A heaping 500ml measure (that’s 2 heaping cups) of jamaica “flowers”
300ml (1 and 1/4 cups) of granulated sugar
Lotsa water

A Note About The Sugar: This makes a nicely tart version of this water. If you don’t care for lip-smacking tang, you can add up to 75 ml (1/4 cup) more sugar.

Put 1.5 liters of water (that’s 6 cups, for you 19th century types) in a pot – use one that will only be half full when you add that much water – and bring it to a boil. Dump in the Jamaica and the sugar and stir it constantly until it comes back to the boil and then immediately take it off the heat. The sugar should be completely dissolved at this point, if not, stir it a little longer but do not put it back onto the heat.

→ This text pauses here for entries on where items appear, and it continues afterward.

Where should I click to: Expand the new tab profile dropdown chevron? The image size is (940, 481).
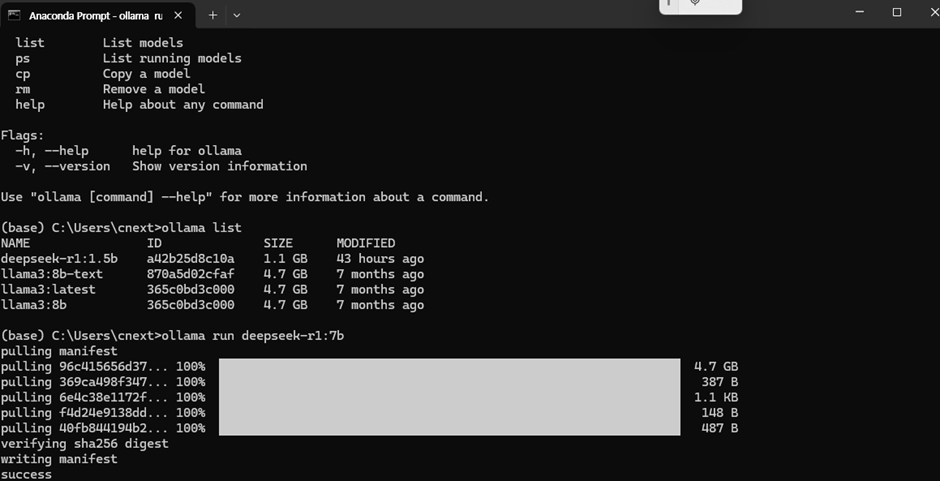coord(236,16)
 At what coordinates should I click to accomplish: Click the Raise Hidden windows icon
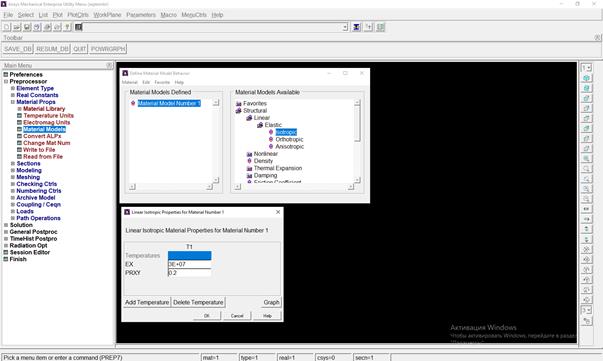click(x=356, y=27)
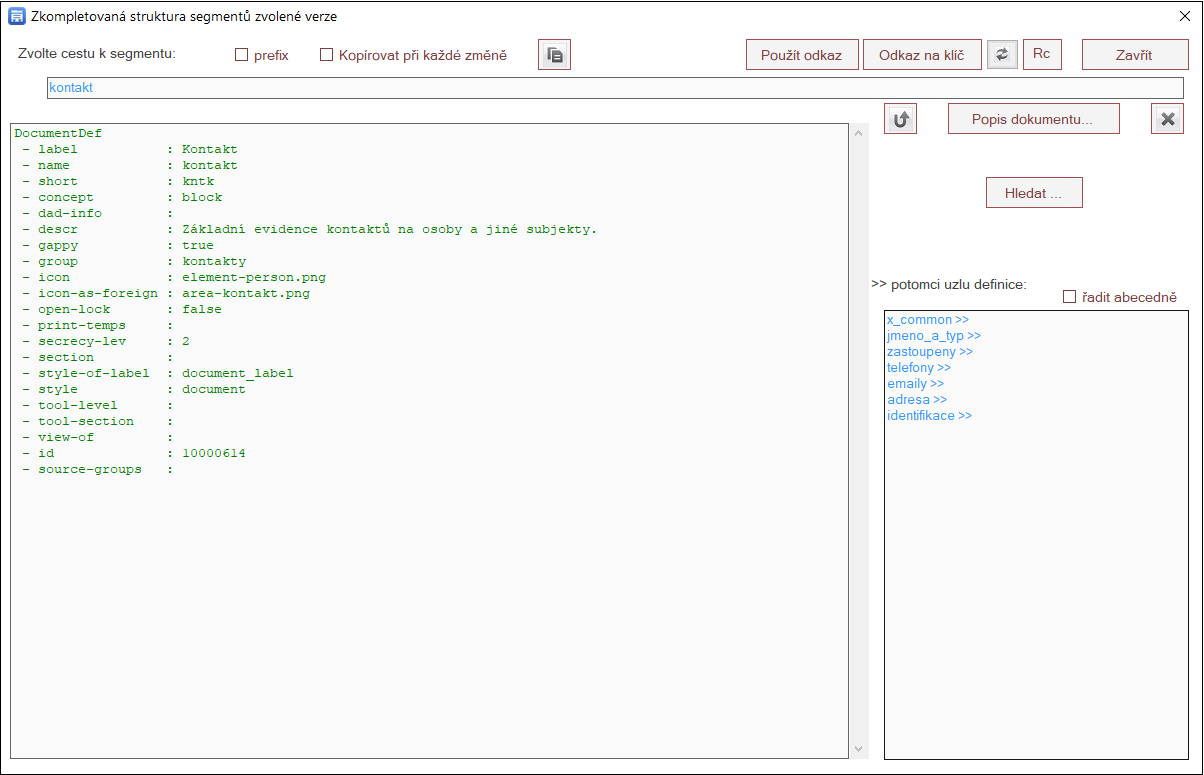Select the adresa >> entry
Screen dimensions: 1204x775
click(916, 400)
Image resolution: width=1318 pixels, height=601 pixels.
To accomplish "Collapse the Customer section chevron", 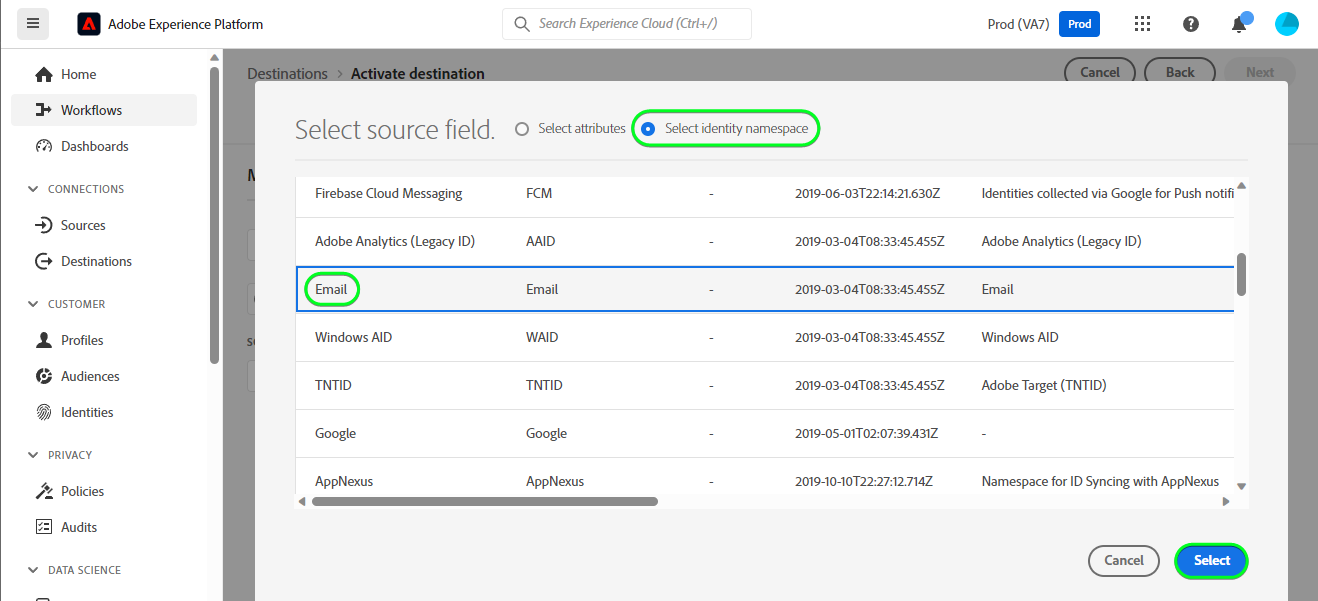I will pos(32,304).
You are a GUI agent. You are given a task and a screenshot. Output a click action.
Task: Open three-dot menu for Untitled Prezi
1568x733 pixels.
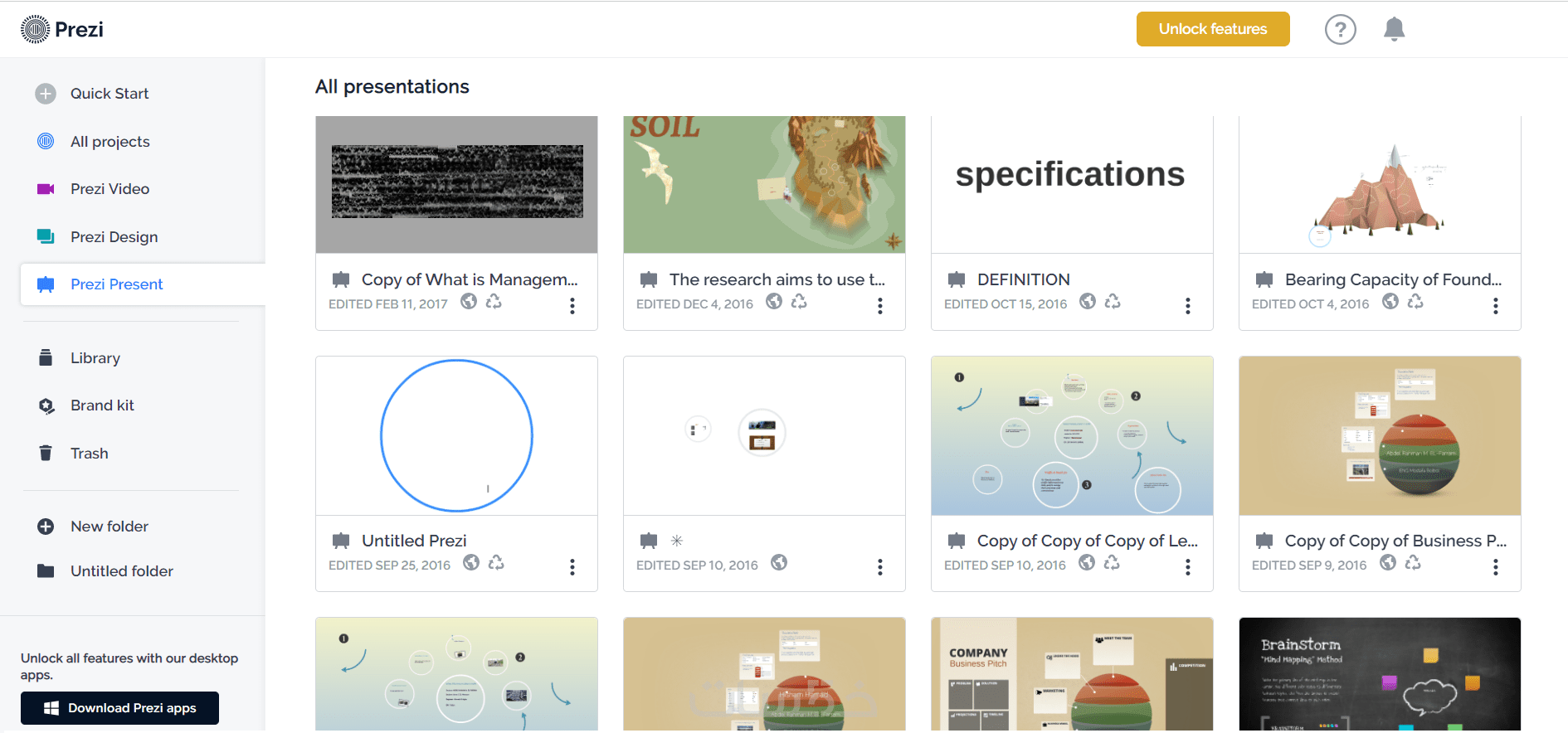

Cover the pot and let it steep for 90 minutes. No more, no less. When the time is up, strain out the jamaica. Gently squeeze the “flowers” to get all of the juice out of them. Chill the juice. When it is cold stir in one more liter (4 cups) of water. You will need a big pitcher to hold it all.
Serve it as is over lots of ice, or if you want some extra tang you can cut it with some sparkling water or seltzer. You can also use it as an interesting replacement for cranberry juice in summery mixed drinks. Use your imagination. And enjoy.